**Quoted passage:**
....

New Thing attempts to recreate the feeling of suspense that Carpenter’s classic did so well, but it never comes close. There are a few reasons why, including the overuse of CGI and odd decision to not really use the weather as a threat–the sense of isolation and paranoia that led to desperation in the 1982 version is just not there. The screenplay is not at fault, and the leads Joel Edgerton and Mary Elizabeth Winstead are both good, but the film lacks the magic of its chronological predecessor. It feels uninspired. It is a technically proficient movie, but it lacks any soul, and in the end it adds nothing to the film it is supposed to honor.
The Thing 3: The Thingening
If you know the property, then you probably know that this is actually the third film inspired by John W. Campbell Jr.’s 1938 novella Who Goes There?, and the first movie adaptation was filmed in 1951 under the name The Thing From Another World. If you weren’t aware of that one, you now are one step closer to total trivia domination.
The original film took a few of the concepts of the novella, but whitewashed it a bit. It would have been a hard sell in the 50s to make a film where Douglas Spencer was killed and then eaten. But the original novella introduced that idea, and then in 1982 John Carpenter brought it to life.
The concept was simple: an alien with the ability to mimic humans and animals after eating them is loose in an isolated Antarctic base. Hijinks ensue.
The body count was high, and the blood flowed freely. But while that film is considered a horror classic, it may be more fair to call it a suspense film. The blood and fear factor were there, but the mood is what set The Thing apart from other slasher films and the like. The monster itself was a constant and deadly threat, but it was rarely seen outside of a human form, and Carpenter was very good at shocking you, rather than just startling you.
Knowing the plot of the 1982 The Thing is essential to the New Thing. You don’t technically need to watch it any more than you need to watch the original Star Wars films to understand the prequels, but as with with Star Wars, the originals are where it’s at and the prequels are essentially just supplemental stories. The same is true with The Thing.
Connecting the dots
The New Thing fills in the blanks left in Carpenter’s film regarding how the alien was found, and what happened to the Norwegians that found it. In Carpenter’s film, the American researchers examine the Norwegian base and discover that it has been destroyed and that something terrible happened there. They also discover a spaceship buried in the ice, as well as a block of ice that something seemed to have escaped from.

....

**Excerpted data:**
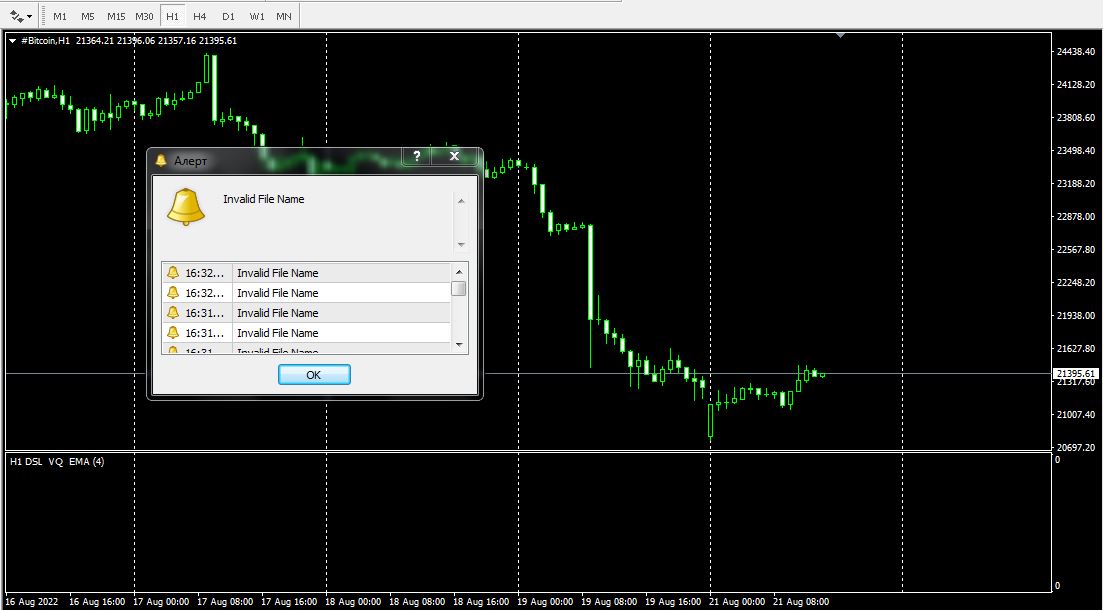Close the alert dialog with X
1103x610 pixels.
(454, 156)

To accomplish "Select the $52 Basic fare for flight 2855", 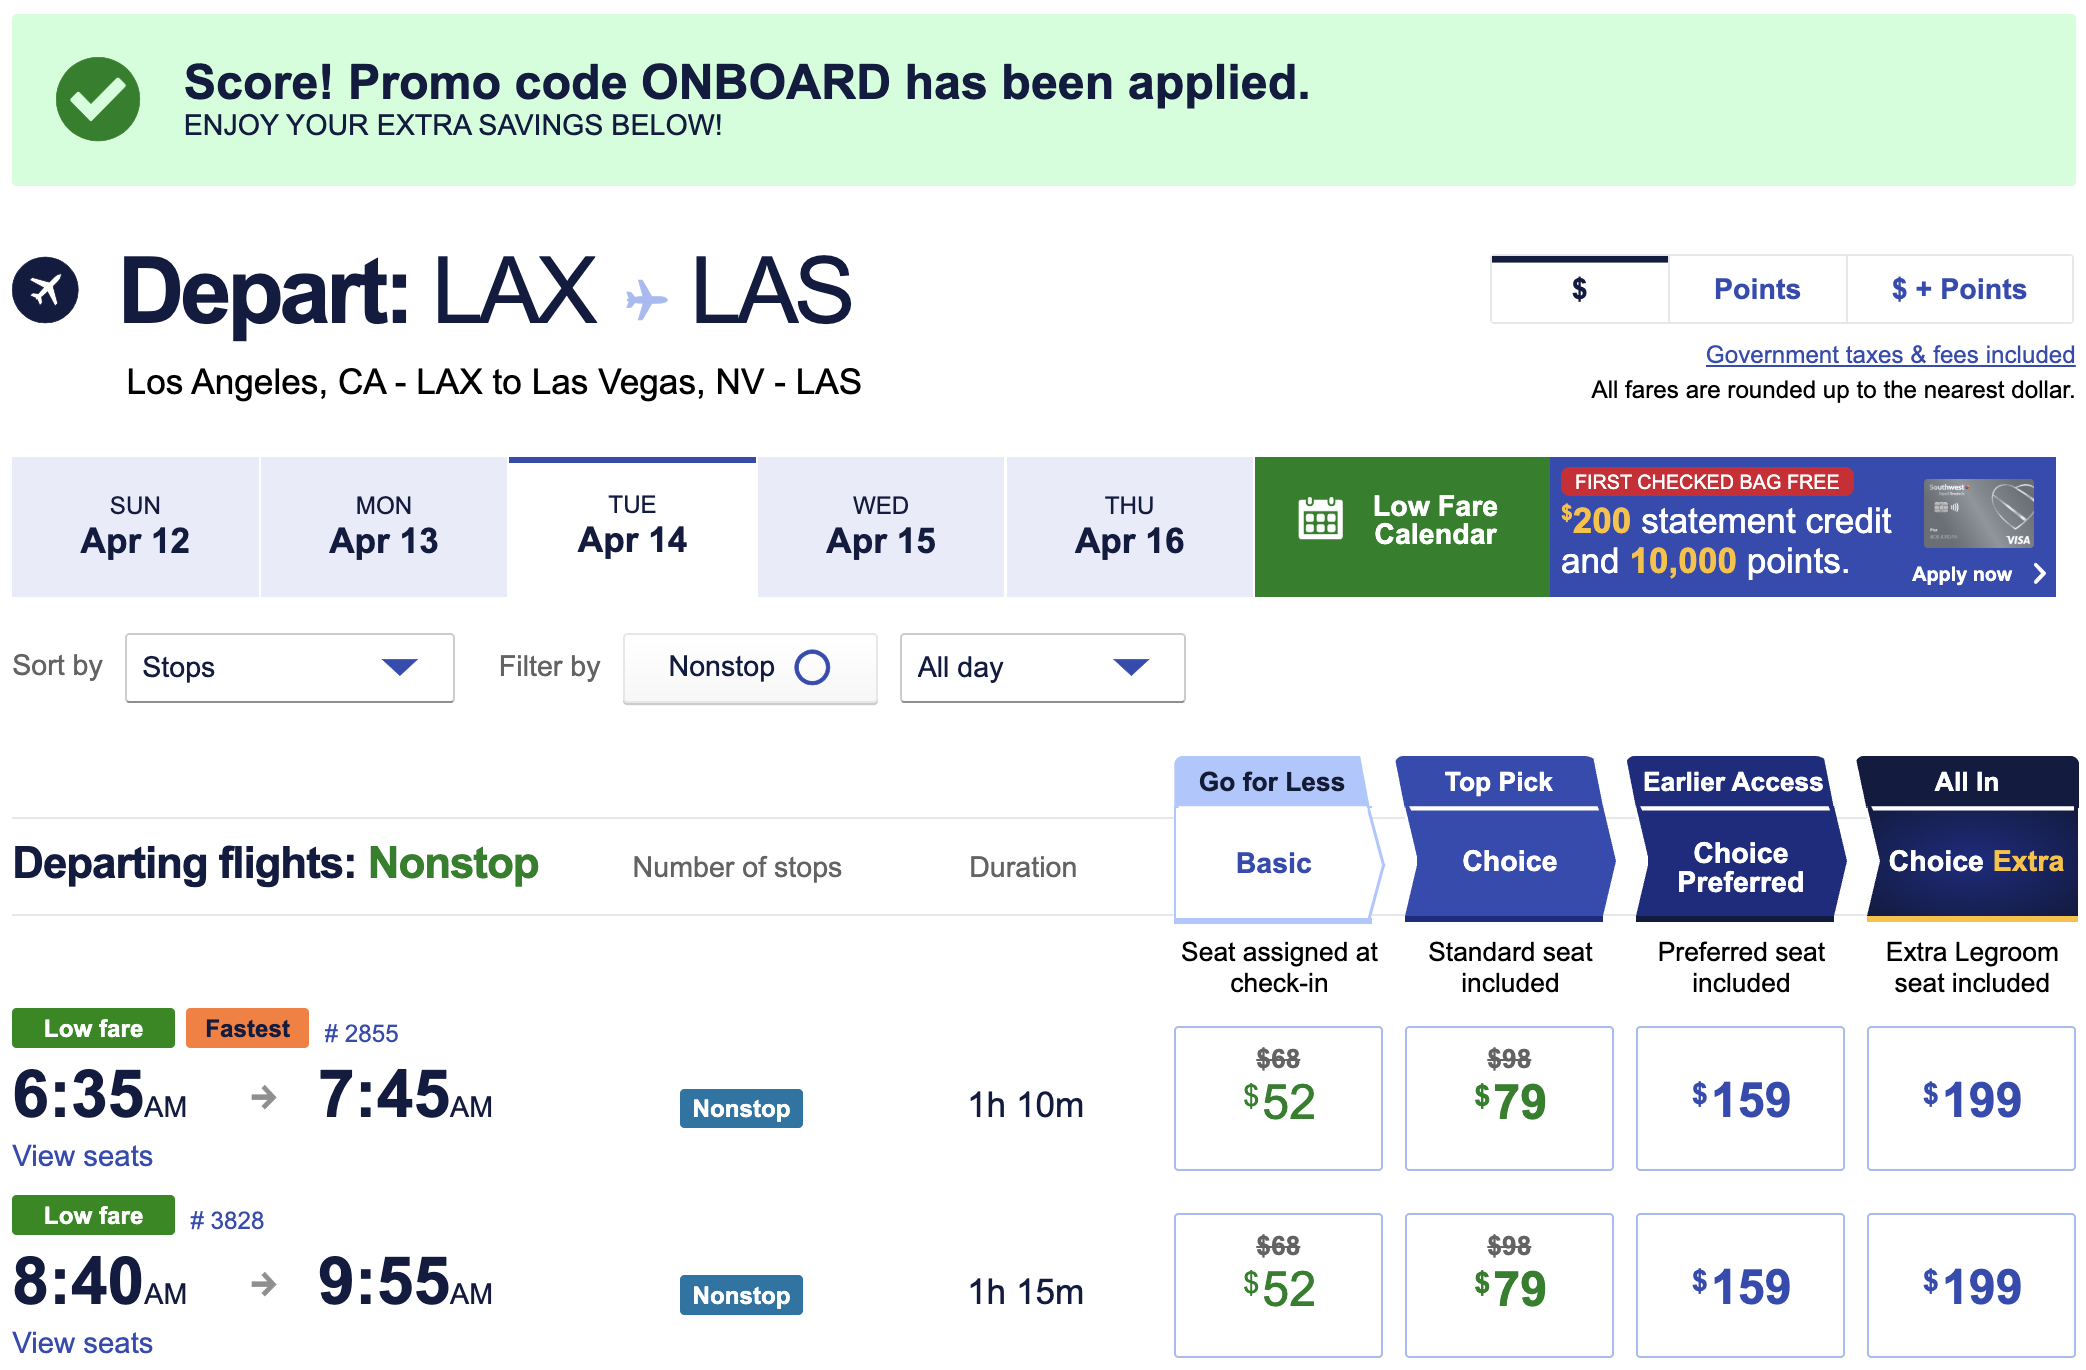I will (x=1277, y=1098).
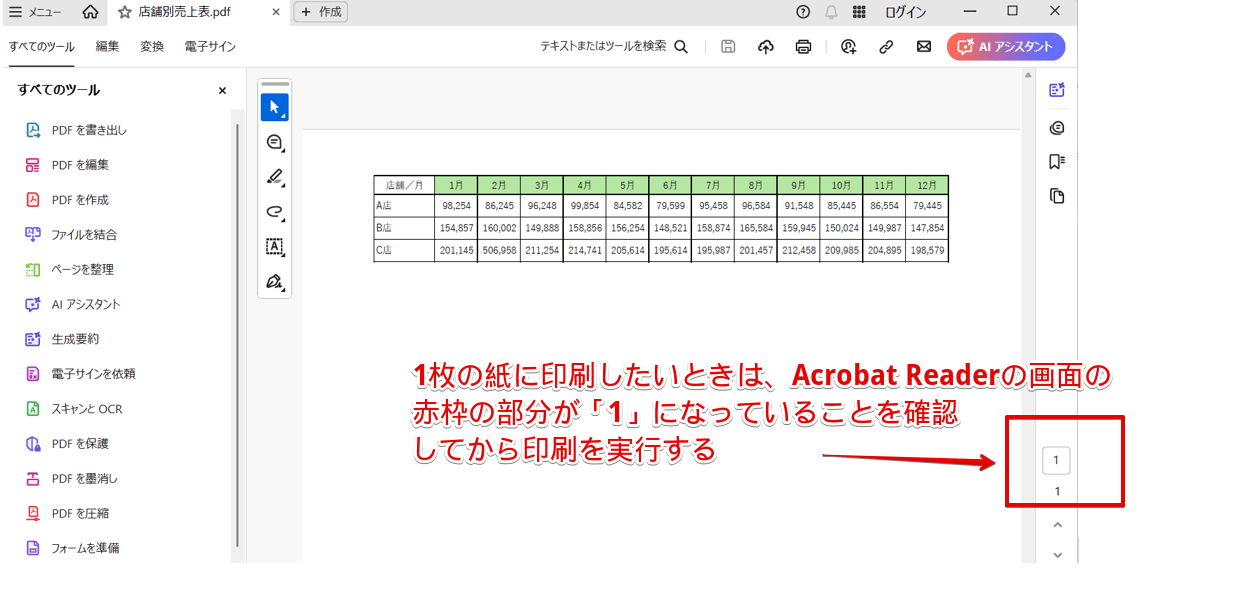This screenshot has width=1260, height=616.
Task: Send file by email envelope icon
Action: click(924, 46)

....

**Problem description:** Please continue the review of the Thing films from its last sentence, before the items.

**Right answer:**
The new Thing begins when a Norwegian team stumbles upon what they first assume to be a structure of some kind. They also discover a body buried in the ice. To that end, at the behest of his assistant Adam (Eric Christian Olsen), the project leader, Dr. Sander Halversen (Ulrich Thomsen), recruits an American paleonthologist named Dr. Kate Lloyd (Mary Elizabeth Winstead) to come to Antarctica and help with the examination.
Once there, the Norwegian crew reveals that they have discovered an alien craft that has been there at least 100,000 years, as well as what they assume to be the pilot of the ship. They then take the pilot back to their camp to begin an examination. It is still very much alive, escapes the ice, and all hell breaks loose.
The plot of the New Thing is very similar to Carpenter’s plot. The alien escapes and takes the identity of members of the party. Suspicion and paranoia then grip the base, as the body count grows.
It quickly becomes about survival rather than any specific driving plot. The screenplay by Eric Heisserer and Ronald D. Moore is actually fairly solid, and it integrates itself into the 1982 film well. Fans of Carpenter’s movie will probably appreciate the way things play out if nothing else.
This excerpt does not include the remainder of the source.